I didn’t have enough of a sample to detect much diacetyl or run a forced diacetyl test during ferment but nothing seemed to be overly buttery after active ferment.

Attenuation & pH

The Koln took a fair amount longer in active fermentation than the other two. WLP029 was mostly over in 3-4 days, GY021 a little longer and then Koln probably bubbled away for 6 days. All of them seemed to still generate CO2 for a couple of days afterwards very slowly.

The final beers ended up a little different in attenuation, Koln 1.007, WLP029 1.008 and GY021 1.006. pH was around 4.1 for the Gigayeast, 4.2 for both the WLP029 and Koln.

Final Results & Conclusion

All 3 produced great, crisp and bright beer that’s the hallmark of a kolsch.

I’d have no hesitation in using any of these yeasts again, especially the Gigayeast 021 which may have now become my new favourite kolsch yeast, but the dry version is also good to my palate.

EDIT: I’ve tasted all the beers further now they’re carbonated and the WLP029 is no slouch, it’s crisp and clean. GY021 has a little more roundness of flavour, but there’s maybe a little harshness in the finish, and the dry yeast has a little bit of extra fruitiness/esters on the palate maybe a little like an English or American ale yeast, it’s not an overpowering flavour but noticeable. With such a subtle style any flavour sticks out, so all of these still made good beer, but really it’s a matter of preference as to how much flavour you want or prefer.

Over the next little while I’ll try out the beer with some other people and see what they think, while I don’t have enough beer to go full Brulosophy style with 20 tasters, it’ll be interesting to see what happens. And i’ve also entered the Gigayeast and Dry versions into a local homebrewing competition, so we’ll see what happens there (Edit: see the final section below for how it went)

I’ll take a couple of pictures when I can to show you how bright it is…

A note on price though… here in Australia at least there’s little difference in price between a vial of White Labs or Gigayeast and the 2 packets of the dry Koln yeast required to obtain the correct pitch rate recommended by Lallemand.

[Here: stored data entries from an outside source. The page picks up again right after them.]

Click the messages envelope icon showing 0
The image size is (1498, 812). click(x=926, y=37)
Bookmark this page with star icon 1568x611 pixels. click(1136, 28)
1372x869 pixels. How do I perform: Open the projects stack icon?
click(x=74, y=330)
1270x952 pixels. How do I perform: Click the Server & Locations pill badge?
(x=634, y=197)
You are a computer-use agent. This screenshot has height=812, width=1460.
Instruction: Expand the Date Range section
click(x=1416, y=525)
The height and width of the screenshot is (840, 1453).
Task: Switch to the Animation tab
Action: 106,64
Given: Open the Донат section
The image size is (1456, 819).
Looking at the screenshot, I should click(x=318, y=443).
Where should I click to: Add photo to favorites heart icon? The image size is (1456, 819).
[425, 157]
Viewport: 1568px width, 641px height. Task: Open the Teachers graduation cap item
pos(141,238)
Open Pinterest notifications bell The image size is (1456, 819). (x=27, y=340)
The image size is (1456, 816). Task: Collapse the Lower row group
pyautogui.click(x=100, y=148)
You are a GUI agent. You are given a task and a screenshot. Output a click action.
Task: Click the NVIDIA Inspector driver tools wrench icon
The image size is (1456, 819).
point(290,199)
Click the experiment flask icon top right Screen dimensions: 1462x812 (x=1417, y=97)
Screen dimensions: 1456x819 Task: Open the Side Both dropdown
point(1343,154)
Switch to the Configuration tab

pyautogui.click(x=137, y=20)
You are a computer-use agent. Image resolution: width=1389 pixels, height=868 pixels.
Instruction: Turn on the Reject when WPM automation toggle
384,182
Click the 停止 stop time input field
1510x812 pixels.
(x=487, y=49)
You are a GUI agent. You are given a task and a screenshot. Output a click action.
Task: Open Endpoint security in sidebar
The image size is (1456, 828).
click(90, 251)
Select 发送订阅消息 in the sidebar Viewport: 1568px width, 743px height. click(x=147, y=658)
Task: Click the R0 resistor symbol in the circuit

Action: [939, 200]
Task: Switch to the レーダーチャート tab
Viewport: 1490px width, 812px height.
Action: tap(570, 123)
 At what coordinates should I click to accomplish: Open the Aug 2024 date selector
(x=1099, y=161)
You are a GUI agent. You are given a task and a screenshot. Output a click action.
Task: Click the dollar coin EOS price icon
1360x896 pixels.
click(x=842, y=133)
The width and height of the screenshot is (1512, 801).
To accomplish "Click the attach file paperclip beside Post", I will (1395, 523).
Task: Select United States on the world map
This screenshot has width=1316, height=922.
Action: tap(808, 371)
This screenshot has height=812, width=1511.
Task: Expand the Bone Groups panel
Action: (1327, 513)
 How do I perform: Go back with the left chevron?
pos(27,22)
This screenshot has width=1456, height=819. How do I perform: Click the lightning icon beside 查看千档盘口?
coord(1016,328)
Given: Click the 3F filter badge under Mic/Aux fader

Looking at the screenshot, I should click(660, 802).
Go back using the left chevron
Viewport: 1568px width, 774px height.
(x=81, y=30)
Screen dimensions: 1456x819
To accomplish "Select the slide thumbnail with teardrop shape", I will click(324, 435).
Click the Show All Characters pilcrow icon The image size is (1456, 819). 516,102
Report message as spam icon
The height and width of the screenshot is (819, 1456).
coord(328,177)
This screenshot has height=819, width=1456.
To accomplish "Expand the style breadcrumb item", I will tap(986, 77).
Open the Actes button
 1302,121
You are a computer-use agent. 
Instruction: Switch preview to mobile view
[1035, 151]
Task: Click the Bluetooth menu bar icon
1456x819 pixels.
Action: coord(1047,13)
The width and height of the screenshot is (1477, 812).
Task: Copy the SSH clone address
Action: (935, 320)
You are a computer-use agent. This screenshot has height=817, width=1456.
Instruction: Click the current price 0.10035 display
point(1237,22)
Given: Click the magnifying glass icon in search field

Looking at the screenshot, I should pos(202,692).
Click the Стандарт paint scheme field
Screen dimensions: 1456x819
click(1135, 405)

I can see that a few microbreweries may like to use the bricks of this yeast to make Kolsch, clean ales or pseudo-lagers.

Other Thoughts

After I started this experiment, I also found some new gene sequence evidence that WLP029 may actually be a lager yeast… stay tuned for that one. It’s the same data from the Hittinger lab that Suregork was able to identify the Muri Kveik as being identical to WLP351 – http://beer.suregork.com/?p=4094 . I guess that explains some of the clean-ness and its use for “pseudo lagers” or quickly brewed lager-tasting beer in a lot of breweries…

Also in the same set of sequencing it turns out that WLP800 most probably is and WLP838 may be actually ale/cerevisiae type yeasts – these could also be interesting targets for an upcoming experiment.

Followup

I did pretty well with the GY021 and Lalbrew Koln versions at the recent NSW State homebrewing competition. The Koln-fermented version scored 84 points and the GY021 scored 78 points ( a couple of points lost from sulfur as it was only 2 weeks in bottle before tasting), however at the mini-BOS round in the category the GY021 ended up taking 1st place in the Pale Ale category and the Koln, 2nd place in the category. I guess maybe the sulfur disappeared a little between the scoring round and the placing round.